◇ La noche de los perros mojados
La primavera recién comenzaba a mostrarse. No estaba abrigado, lo que me convertía en blanco fácil de las inclemencias del tiempo. Y yo estaba en la edad de la inconciencia.
La madrugada velaba mi existencia; eran épocas donde había un paréntesis de tranquilidad. Dejé a mi joven pareja de cabellos dorados en su casa. Llovía copiosamente; era una noche para estar bajo techo.
Caminé sobre la vereda de césped austero hasta la esquina. El paraguas, más que darme protección, se estaba transformando en una molestia; no obstante, seguí con él.
Grande fue mi sorpresa cuando, al llegar a un pequeño puente de cemento que debía cruzar, sobre él, irónicamente, se guarecían del agua —no de la que caía, sino de la que estaba estancada por doquier— muchos perros vagabundos, uno cerca del otro, porque no había techos cercanos que los protegieran.
El destino se presentaba con una tormenta despiadada y, en ese momento crucial, me di cuenta de que los perros tenían más temor que yo.

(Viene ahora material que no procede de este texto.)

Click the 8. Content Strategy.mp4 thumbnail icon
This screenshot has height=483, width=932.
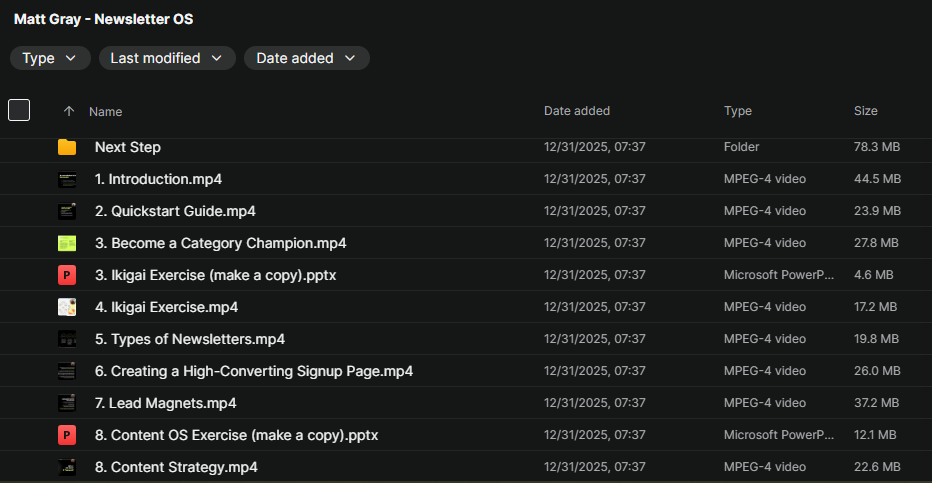coord(67,467)
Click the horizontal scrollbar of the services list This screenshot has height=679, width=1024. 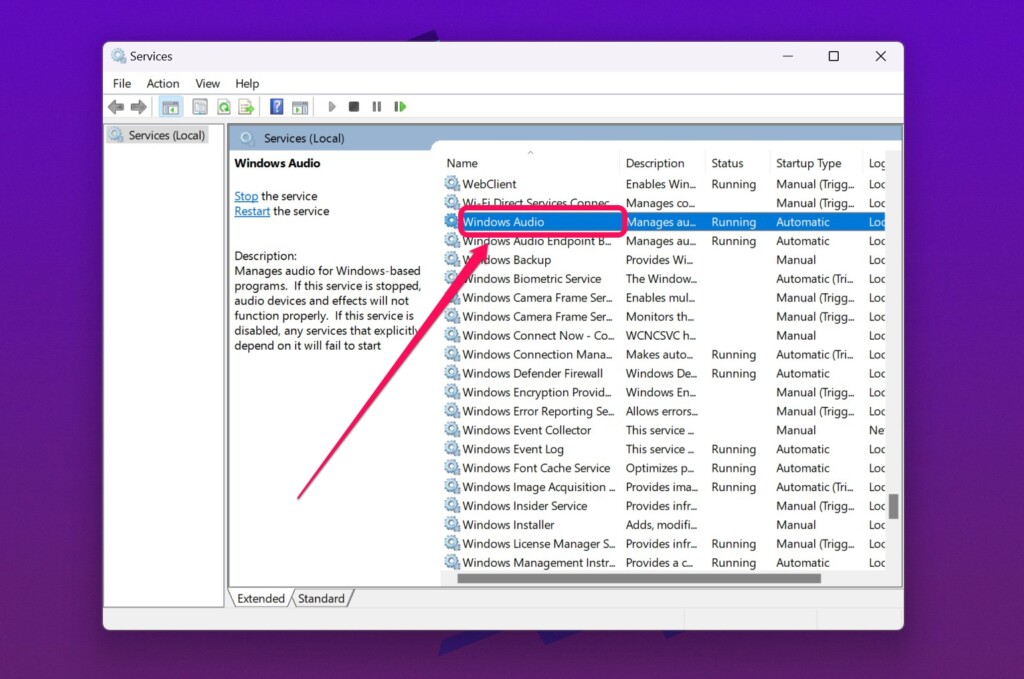pos(638,578)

Pensé que debía cruzar por encima de ellos. Otra de las cosas que me preocupaban era el horario del colectivo: debía llegar a la parada en menos de veinte minutos.

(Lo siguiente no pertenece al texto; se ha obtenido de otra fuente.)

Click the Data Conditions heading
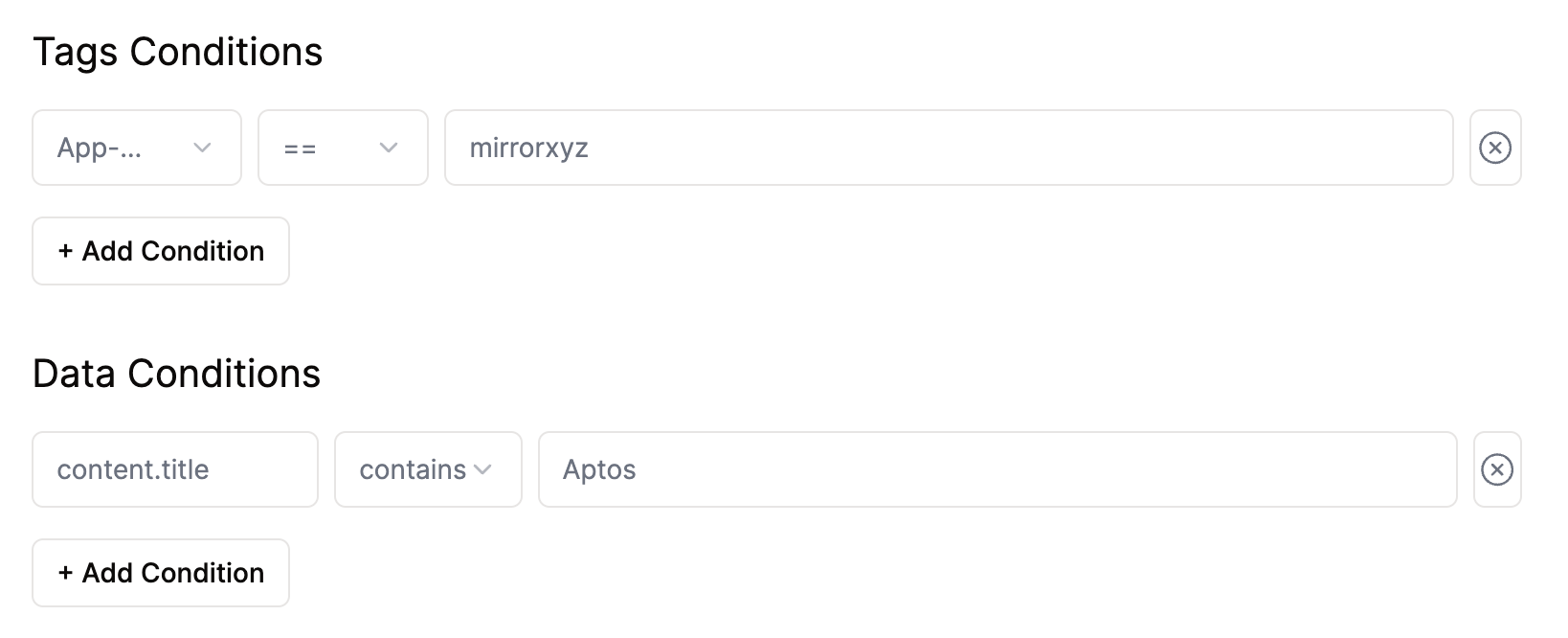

Giré la cabeza buscando alternativas. Miré alrededor del puente y no había otro camino posible, porque la opción era saltar la zanja, con bordes de barro en ambos lados. Ni pensarlo. De saltar, como mal menor, hubiera caído al piso todo embarrado de la otra orilla o, peor aún, caer en la zanja, con un final impredecible.
Al evaporarse mi dilema, empecé a caminar despacio, paso a paso, perro a perro. Después del primero, estaba un poco más confiado. Comprendí que era más seguro hacerlo; todo parecía más fácil. Logré sortear el puente y, para mi tranquilidad, sin ningún rasguño.
Seguí caminando bajo la lluvia hasta encontrar la parada del colectivo. En la soledad de aquella parada no se animaban ni las moscas, porque el frío hundía su puñal certero. Tanto era así que debí arrimar el centro de mi espalda a la columna de hierro, como único reparo posible.
Al poco rato llegó el colectivo. Se detuvo para permitir mi ascenso.
Ya sentado, más tranquilo, comencé a desandar los hechos recientes. Varios sentimientos pugnaban por ser expresados. Recordé los perros mojados y sentí mucha lástima por ellos.
El frío aún calaba hondo en mi columna.
Comprendí que esa noche había sido única.
Que el destino estuvo de mi lado.
Que no se repetiría otro momento así a lo largo de toda mi existencia.
Hoy, después de muchos años transcurridos, siento que nunca más padecí tanto frío como esa noche. Si tengo que describir ese momento de mi existencia, diría que fue raro, peligroso, sin vuelta atrás e inolvidable.